While there are no hard statistics showing how many workers are doing this, experts say an entrepreneurial boom is driving more people to use cafes. At the same time, more coffee shops are offering free wireless Internet, or Wi-Fi, an attractive feature for workers on the go.
"It's a definite trend," said John A. Challenger, chief executive officer of the Chicago-based outplacement consultancy firm Challenger, Gray & Christmas.
Challenger added that he works out of Chicago-area coffee shops when he needs to.
Saving costs, commuting time, gasoline
"There are also a lot more self-employed people these days who don't want to have the expense of an office," Challenger said. "It's also a way to cut back on gas spent during expensive commutes. And not only that, but commuting is a big waste of time. So, it cuts back on that, too."
Look in a coffee shop and you'll find a sea of workers ranging from sales people to pharmaceutical representatives. Not only do they work from laptops, they also meet with clients and hold meetings at coffee shops.
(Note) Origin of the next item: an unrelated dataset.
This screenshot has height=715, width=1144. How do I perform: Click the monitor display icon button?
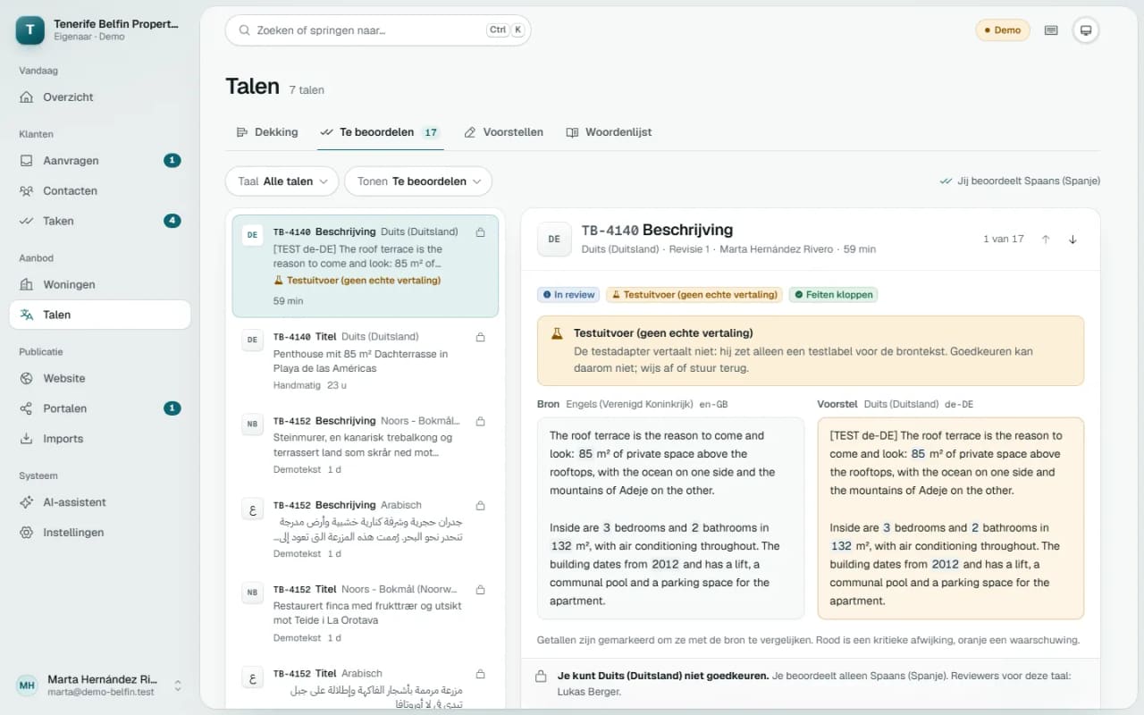coord(1086,30)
"It's nice to have a place to stop on the road to work," Yurich said. "It's a great place to meet clients. And, who can beat the baked goods and coffee? We definitely spend a lot of money here."
Wi-Fi – which allows data to be transmitted via a wireless network – is a major draw for workers, observers say.
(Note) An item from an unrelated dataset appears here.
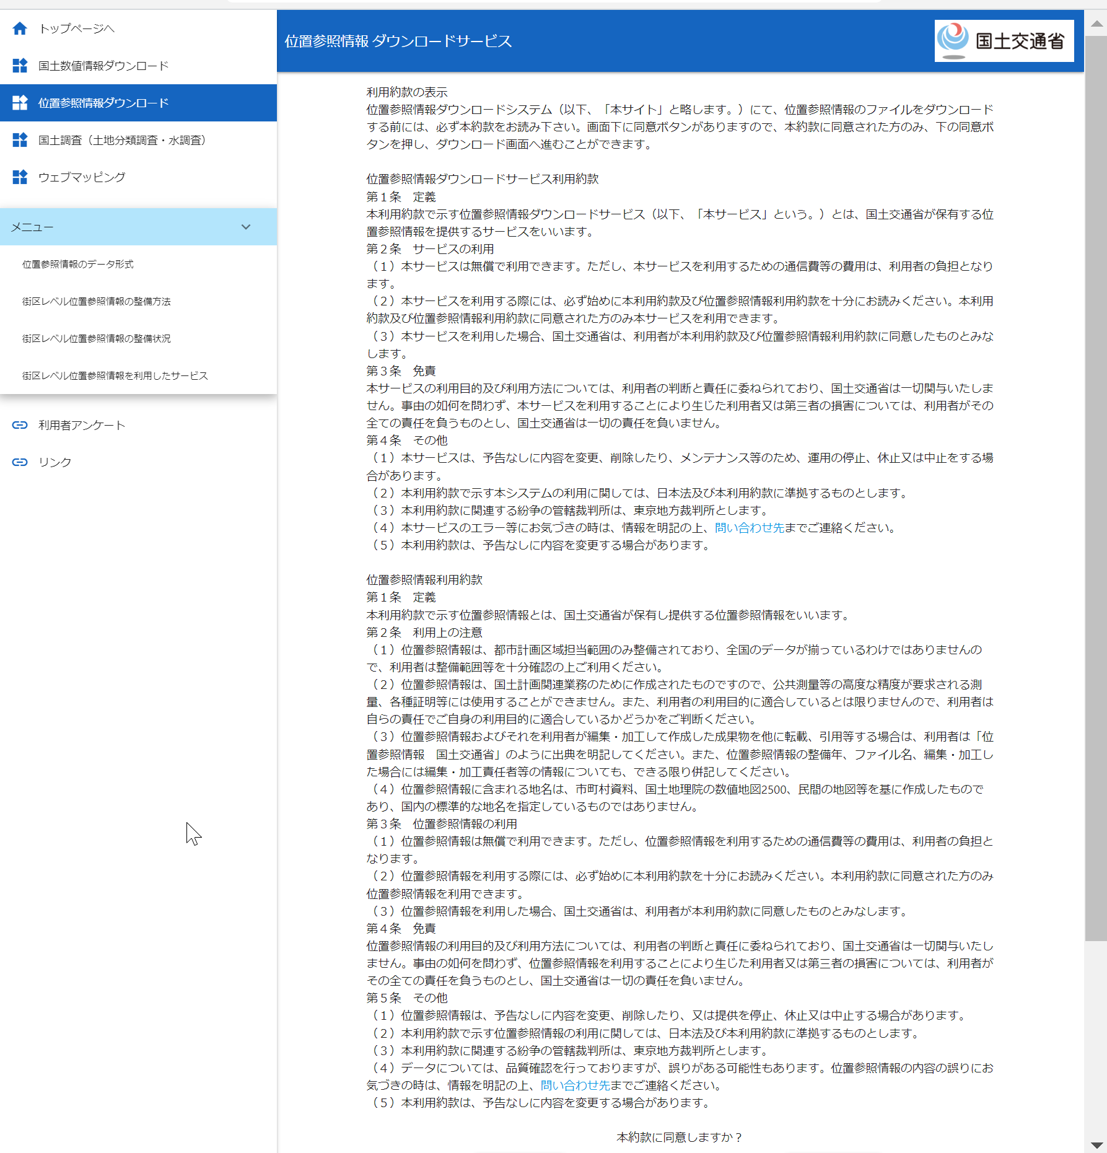Viewport: 1107px width, 1153px height.
Task: Click the chain icon beside リンク
Action: [20, 462]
Of Panera's 1,056 locations in the country, 940 are equipped with free Wi-Fi, said spokeswoman Liz Scales.
"We're the largest provider of free Wi-Fi in the country," Scales said. "There are people that are there and don't want to buy anything, and that's all right. But most people do, and we have had nothing but positive remarks about this."
Jill Jordan, a career coach who closed her office last year and went virtual, said working from coffee shops has helped business.
"Clients appreciate that you are virtual," she said. "They like knowing that they're not paying for your pretty chair, your pretty desk, your pretty paintings."
"We purposely decided not to have offices because we figured we could save the dollars we would spend investing in an office and pump it directly into our business," she added.
Frank Rubino, a construction manager, said coffee shops are great to work from when he is moving from site to site.
"They have great bagels"
"One of our sites is right across the street," he said as he worked at a Panera. "They have great bagels here. And, yes, I have a good-sized office. But this is much more convenient."
Melissa Williams, a pharmaceutical rep for Pfizer, regularly works out of a Caribou Coffee.
Caribou Coffee spokesman Ryan King said the store installed free Wi-Fi in September.
"I like it here because the first hour of Internet is free, and it's less congested than other places," Williams said.
After the first hour online, Caribou's system requires customers to spend $1.50 every half-hour.
"We also don't have our own offices," Williams went on. "We are required to have one at home, but when you're on the road and need to stop somewhere and read a report, this works out much better."
"There are a lot of jobs where you can't really do this," Challenger said. For example, some professionals, such as attorneys, should keep their offices for image reasons.
"If you want to show a big company that you're a big company, too, you might need an office," he added.